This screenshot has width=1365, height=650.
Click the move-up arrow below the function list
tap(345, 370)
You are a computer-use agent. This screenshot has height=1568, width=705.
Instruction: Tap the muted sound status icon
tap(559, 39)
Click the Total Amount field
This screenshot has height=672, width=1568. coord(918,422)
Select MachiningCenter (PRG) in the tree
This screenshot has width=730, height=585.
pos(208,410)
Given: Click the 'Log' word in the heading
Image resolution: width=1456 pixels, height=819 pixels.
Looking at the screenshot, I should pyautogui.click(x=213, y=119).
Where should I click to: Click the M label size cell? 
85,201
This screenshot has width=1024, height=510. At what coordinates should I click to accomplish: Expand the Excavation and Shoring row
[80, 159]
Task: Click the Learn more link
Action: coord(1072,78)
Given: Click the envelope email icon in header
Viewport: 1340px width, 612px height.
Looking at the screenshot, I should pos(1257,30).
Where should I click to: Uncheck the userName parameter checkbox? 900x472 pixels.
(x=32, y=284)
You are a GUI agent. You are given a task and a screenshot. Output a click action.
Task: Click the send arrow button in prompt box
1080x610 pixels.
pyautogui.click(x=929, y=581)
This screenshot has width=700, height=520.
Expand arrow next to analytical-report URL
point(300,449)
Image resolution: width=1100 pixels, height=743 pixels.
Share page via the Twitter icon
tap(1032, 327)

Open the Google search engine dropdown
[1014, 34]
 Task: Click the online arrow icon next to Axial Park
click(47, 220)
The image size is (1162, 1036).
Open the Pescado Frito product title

______________________________

_Exercise goal_
Wherever the string "agent" appears in a line of the records above, copy that line.

_Expected output_
You are a computer-use agent. This screenshot has height=1568, width=705.
You are a GUI agent. You are given a task and a screenshot. Output a click action.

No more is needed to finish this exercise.